Given request - Repeat the rows below word for word, from the first to the last.

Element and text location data
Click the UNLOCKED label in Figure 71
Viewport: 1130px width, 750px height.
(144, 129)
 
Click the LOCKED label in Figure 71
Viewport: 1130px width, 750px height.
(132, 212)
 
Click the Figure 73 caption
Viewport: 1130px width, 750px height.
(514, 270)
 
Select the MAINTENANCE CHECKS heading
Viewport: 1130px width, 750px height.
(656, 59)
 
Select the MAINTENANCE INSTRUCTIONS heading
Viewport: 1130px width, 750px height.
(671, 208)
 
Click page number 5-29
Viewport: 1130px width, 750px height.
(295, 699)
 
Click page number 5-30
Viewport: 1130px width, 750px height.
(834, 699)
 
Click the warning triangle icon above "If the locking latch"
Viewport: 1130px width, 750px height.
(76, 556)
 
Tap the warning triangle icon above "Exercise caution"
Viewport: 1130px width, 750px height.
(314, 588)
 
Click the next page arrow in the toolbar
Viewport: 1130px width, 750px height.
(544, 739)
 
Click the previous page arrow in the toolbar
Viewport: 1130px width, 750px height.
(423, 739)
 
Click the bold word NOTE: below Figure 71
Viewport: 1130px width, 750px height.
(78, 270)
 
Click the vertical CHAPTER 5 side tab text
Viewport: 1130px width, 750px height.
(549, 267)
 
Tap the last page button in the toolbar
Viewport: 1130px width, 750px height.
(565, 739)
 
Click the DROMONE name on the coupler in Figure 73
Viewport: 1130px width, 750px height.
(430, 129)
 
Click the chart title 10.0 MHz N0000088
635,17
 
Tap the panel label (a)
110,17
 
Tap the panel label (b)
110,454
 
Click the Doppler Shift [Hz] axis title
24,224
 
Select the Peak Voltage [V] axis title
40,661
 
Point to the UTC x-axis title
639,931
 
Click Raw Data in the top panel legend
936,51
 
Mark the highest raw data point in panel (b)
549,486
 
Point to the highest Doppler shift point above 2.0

Answer to this exercise -
Click the UNLOCKED label in Figure 71
Viewport: 1130px width, 750px height.
(144, 129)
 
Click the LOCKED label in Figure 71
Viewport: 1130px width, 750px height.
(132, 212)
 
Click the Figure 73 caption
Viewport: 1130px width, 750px height.
(514, 270)
 
Select the MAINTENANCE CHECKS heading
Viewport: 1130px width, 750px height.
(656, 59)
 
Select the MAINTENANCE INSTRUCTIONS heading
Viewport: 1130px width, 750px height.
(671, 208)
 
Click page number 5-29
Viewport: 1130px width, 750px height.
(295, 699)
 
Click page number 5-30
Viewport: 1130px width, 750px height.
(834, 699)
 
Click the warning triangle icon above "If the locking latch"
Viewport: 1130px width, 750px height.
(76, 556)
 
Tap the warning triangle icon above "Exercise caution"
Viewport: 1130px width, 750px height.
(314, 588)
 
Click the next page arrow in the toolbar
Viewport: 1130px width, 750px height.
(544, 739)
 
Click the previous page arrow in the toolbar
Viewport: 1130px width, 750px height.
(423, 739)
 
Click the bold word NOTE: below Figure 71
Viewport: 1130px width, 750px height.
(78, 270)
 
Click the vertical CHAPTER 5 side tab text
Viewport: 1130px width, 750px height.
(549, 267)
 
Tap the last page button in the toolbar
Viewport: 1130px width, 750px height.
(565, 739)
 
Click the DROMONE name on the coupler in Figure 73
Viewport: 1130px width, 750px height.
(430, 129)
 
Click the chart title 10.0 MHz N0000088
635,17
 
Tap the panel label (a)
110,17
 
Tap the panel label (b)
110,454
 
Click the Doppler Shift [Hz] axis title
24,224
 
Select the Peak Voltage [V] axis title
40,661
 
Point to the UTC x-axis title
639,931
 
Click Raw Data in the top panel legend
936,51
 
Mark the highest raw data point in panel (b)
549,486
 
Point to the highest Doppler shift point above 2.0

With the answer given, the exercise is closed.